● Work instructions: Repeat the stretch of entries below from the line with "The image size is (682, 459)." through the line with "Given: Open the Giá". Include both ends and add nothing.

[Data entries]

⟨

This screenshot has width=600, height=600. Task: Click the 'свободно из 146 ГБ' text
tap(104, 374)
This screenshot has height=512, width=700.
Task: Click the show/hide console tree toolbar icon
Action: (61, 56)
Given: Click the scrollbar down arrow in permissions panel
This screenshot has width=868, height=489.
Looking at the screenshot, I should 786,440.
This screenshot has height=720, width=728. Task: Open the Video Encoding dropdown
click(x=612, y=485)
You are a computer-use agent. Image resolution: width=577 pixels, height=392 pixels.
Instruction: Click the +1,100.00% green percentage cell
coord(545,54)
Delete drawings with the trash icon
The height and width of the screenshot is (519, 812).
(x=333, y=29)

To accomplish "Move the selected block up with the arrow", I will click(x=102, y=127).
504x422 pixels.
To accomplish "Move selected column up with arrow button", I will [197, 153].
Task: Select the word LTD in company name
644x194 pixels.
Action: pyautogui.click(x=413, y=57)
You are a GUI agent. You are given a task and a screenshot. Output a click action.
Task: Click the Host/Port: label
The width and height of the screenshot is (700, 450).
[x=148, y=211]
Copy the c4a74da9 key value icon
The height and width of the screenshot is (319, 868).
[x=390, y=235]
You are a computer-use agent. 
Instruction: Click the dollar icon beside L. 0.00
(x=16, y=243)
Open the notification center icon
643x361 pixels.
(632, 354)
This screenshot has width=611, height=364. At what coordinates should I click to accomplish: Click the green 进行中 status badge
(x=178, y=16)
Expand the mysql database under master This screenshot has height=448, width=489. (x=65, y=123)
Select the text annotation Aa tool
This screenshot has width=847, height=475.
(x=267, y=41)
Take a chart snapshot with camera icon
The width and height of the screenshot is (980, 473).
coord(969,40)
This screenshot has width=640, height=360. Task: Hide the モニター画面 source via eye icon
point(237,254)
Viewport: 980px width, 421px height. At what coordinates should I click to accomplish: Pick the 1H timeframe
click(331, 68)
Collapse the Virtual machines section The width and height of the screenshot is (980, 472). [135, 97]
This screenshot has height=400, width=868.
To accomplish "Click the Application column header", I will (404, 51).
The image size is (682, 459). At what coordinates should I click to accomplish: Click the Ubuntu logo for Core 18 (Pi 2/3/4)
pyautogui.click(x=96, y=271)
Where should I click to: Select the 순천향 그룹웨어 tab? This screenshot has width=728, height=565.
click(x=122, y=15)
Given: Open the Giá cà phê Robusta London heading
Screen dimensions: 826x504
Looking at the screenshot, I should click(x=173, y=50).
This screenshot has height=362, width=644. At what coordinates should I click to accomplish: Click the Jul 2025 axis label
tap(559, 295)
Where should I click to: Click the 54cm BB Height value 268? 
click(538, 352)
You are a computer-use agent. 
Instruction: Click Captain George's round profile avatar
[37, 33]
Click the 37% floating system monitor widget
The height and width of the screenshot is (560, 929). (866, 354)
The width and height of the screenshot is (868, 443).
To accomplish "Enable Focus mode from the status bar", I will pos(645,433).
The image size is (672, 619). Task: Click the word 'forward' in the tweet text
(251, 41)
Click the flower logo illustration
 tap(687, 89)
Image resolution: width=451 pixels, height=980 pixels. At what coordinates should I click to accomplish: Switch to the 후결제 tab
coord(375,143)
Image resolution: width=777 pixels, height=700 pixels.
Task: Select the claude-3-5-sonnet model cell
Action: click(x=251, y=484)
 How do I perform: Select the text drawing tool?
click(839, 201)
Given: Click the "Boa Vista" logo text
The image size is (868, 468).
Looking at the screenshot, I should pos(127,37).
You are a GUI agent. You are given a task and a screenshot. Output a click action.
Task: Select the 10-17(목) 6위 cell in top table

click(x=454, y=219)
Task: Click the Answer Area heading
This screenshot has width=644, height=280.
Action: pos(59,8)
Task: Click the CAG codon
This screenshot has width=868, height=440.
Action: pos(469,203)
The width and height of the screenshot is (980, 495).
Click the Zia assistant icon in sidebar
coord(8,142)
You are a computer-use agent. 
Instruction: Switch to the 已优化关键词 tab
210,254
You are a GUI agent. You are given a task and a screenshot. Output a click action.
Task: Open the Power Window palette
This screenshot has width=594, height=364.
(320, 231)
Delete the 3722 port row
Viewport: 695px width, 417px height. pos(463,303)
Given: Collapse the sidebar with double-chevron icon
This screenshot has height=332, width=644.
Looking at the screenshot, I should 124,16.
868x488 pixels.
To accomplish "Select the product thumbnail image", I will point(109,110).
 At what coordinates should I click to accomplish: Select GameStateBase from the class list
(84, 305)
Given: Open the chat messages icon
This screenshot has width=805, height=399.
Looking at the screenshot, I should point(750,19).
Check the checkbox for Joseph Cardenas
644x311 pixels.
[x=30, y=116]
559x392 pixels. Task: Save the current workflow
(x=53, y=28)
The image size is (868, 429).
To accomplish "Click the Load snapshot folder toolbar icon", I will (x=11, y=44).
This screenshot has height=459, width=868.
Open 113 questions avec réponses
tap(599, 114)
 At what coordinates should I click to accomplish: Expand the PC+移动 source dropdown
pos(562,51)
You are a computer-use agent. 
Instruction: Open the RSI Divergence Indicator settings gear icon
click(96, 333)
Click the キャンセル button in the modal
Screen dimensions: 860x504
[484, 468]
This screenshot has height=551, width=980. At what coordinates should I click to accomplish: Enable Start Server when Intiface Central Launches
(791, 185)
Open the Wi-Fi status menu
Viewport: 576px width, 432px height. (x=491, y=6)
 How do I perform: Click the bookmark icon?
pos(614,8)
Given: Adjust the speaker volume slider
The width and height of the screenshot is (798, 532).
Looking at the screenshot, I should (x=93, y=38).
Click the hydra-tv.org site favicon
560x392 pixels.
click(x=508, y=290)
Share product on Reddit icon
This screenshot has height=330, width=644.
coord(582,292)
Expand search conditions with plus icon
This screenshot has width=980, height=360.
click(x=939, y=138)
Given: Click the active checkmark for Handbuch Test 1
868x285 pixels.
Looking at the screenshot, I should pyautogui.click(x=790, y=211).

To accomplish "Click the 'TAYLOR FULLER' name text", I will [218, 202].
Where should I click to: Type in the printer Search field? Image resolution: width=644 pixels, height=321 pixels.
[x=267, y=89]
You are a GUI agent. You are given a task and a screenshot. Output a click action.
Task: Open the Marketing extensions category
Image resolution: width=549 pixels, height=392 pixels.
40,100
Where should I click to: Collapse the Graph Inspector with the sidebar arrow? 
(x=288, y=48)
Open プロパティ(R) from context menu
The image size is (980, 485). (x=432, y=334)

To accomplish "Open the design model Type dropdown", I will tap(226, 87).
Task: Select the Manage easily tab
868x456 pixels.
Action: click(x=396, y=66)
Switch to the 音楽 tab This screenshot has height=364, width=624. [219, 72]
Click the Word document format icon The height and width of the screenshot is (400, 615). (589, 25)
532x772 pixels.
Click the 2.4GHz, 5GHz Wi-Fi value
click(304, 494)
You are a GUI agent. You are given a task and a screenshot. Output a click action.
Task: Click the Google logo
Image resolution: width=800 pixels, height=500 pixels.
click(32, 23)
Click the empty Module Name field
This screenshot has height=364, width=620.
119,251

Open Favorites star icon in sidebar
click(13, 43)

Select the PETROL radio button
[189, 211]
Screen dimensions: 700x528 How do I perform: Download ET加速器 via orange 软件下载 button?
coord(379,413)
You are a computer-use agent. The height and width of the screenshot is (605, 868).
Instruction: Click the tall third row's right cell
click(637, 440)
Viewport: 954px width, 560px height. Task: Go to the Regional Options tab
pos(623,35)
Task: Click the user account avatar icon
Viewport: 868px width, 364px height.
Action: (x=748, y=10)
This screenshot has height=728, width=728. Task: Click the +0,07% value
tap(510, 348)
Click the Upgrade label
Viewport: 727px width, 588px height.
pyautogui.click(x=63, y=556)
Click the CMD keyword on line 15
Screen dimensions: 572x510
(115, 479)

⟩

● Result of the task:
The image size is (682, 459). At what coordinates should I click to accomplish: Click the Ubuntu logo for Core 18 (Pi 2/3/4)
pyautogui.click(x=96, y=271)
Where should I click to: Select the 순천향 그룹웨어 tab? This screenshot has width=728, height=565.
click(x=122, y=15)
Given: Open the Giá cà phê Robusta London heading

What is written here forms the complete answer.